The Qwen team at Alibaba has released a new version of the open source inference AI model with several impressive benchmarks.
Meet QWEN3-235B-A22B-Thinking-2507. Over the past three months, the Qwen team has been aiming to expand what is called AI’s “thinking ability” and improve both the quality and depth of reasoning.
The results of their efforts are truly tough and excellent models, such as logical reasoning, complex mathematics, scientific problems, advanced coding. In these areas where human experts usually require, this new Qwen model sets the standard for open source models.
In the inference benchmark, QWEN’s latest open source AI model provides coding at 92.3 on AIME25 and 74.1 on LiveCodebench V6. It also holds its own in more general ability tests, earning 79.7 on the Arena-Hard V2, measuring how well it matches human preferences.
At the heart of this is the large-scale inference of the QWEN team’s AI model, with a total of 235 billion parameters. However, we use a mixture of Experts (MOE). This means that a small portion of these parameters (approximately 22 billion) are active at any time. Think of it as if there’s a large team of 128 experts on the call. However, only eight people who are best suited for a particular task are brought in to actually work.
Perhaps one of its most impressive features is its huge memory.
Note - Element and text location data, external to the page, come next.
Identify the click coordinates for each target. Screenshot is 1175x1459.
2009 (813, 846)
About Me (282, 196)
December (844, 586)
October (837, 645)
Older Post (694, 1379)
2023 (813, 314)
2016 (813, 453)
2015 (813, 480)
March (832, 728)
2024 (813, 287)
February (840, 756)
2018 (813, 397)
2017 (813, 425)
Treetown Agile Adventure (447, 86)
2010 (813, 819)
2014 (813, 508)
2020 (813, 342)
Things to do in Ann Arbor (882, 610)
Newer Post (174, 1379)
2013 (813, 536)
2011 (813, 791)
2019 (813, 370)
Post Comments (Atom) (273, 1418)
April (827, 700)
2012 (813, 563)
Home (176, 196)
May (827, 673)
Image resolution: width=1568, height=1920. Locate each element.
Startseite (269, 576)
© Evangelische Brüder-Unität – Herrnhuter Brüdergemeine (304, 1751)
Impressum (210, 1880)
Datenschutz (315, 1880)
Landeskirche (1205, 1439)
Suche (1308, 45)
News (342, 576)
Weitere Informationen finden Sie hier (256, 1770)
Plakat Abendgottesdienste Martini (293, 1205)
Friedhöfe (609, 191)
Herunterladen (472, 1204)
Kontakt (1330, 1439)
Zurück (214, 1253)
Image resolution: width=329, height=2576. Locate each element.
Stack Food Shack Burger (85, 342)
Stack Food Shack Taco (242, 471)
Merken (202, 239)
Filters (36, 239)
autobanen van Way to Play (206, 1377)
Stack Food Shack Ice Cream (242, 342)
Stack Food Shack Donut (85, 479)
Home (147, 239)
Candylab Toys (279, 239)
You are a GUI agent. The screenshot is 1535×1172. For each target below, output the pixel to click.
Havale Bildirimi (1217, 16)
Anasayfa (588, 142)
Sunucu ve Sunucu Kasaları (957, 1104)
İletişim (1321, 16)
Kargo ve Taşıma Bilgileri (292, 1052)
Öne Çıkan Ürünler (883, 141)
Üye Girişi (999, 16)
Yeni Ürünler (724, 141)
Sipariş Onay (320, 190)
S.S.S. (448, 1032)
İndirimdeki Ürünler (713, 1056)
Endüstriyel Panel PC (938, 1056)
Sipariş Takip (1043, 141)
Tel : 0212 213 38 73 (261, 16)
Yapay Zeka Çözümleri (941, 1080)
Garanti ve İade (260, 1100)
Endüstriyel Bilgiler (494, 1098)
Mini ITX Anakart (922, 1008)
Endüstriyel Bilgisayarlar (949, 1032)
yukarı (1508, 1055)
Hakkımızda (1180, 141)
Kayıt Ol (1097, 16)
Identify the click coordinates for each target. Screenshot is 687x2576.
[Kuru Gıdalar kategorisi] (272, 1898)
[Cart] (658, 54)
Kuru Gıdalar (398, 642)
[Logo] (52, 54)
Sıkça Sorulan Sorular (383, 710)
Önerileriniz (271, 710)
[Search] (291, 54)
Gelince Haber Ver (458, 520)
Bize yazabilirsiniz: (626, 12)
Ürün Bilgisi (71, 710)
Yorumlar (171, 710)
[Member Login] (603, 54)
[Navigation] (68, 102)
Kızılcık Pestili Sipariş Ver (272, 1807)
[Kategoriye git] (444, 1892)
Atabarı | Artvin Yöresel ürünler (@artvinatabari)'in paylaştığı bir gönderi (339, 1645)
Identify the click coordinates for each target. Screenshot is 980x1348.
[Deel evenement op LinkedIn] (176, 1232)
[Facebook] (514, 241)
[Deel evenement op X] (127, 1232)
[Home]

Qwen’s open source inference AI model has a native context length of 262,144 tokens. A great advantage of tasks that involve understanding huge amounts of information.
For the developers and Tinker, the Qwen team was easy to get started. This model is available with a hugging face. You can deploy it using tools like Sglang or VLLM to create your own API endpoints. The team also pointed to the Qwen-Agent framework as the best way to utilize the model’s tool call skills.
To get the best performance from open source AI inference models, the Qwen team shares some tips. They propose an output length of about 32,768 tokens for most tasks, but for a very complex task, it needs to be bolstered to 81,920 tokens to give AI sufficient space to “think”. It is also a good idea to provide model-specific instructions at the prompt to ask “stage-level reasons” for a mathematical problem “step-level” for a most accurate and clear answer.
This new Qwen model release offers a powerful yet open source inference AI comparable to some of the best proprietary models, especially when it comes to complex and brain-bending tasks. It’s exciting to see what developers ultimately build.
(Image by Tung Lam)
reference: AI Action Plan: US leadership needs to be “unchallenged”
Want to learn more about AI and big data from industry leaders? Check out the AI & Big Data Expo in Amsterdam, California and London. The comprehensive event will be held in collaboration with other major events, including the Intelligent Automation Conference, Blockx, Digital Transformation Week, and Cyber Security & Cloud Expo.
Check out other upcoming Enterprise Technology events and webinars with TechForge here.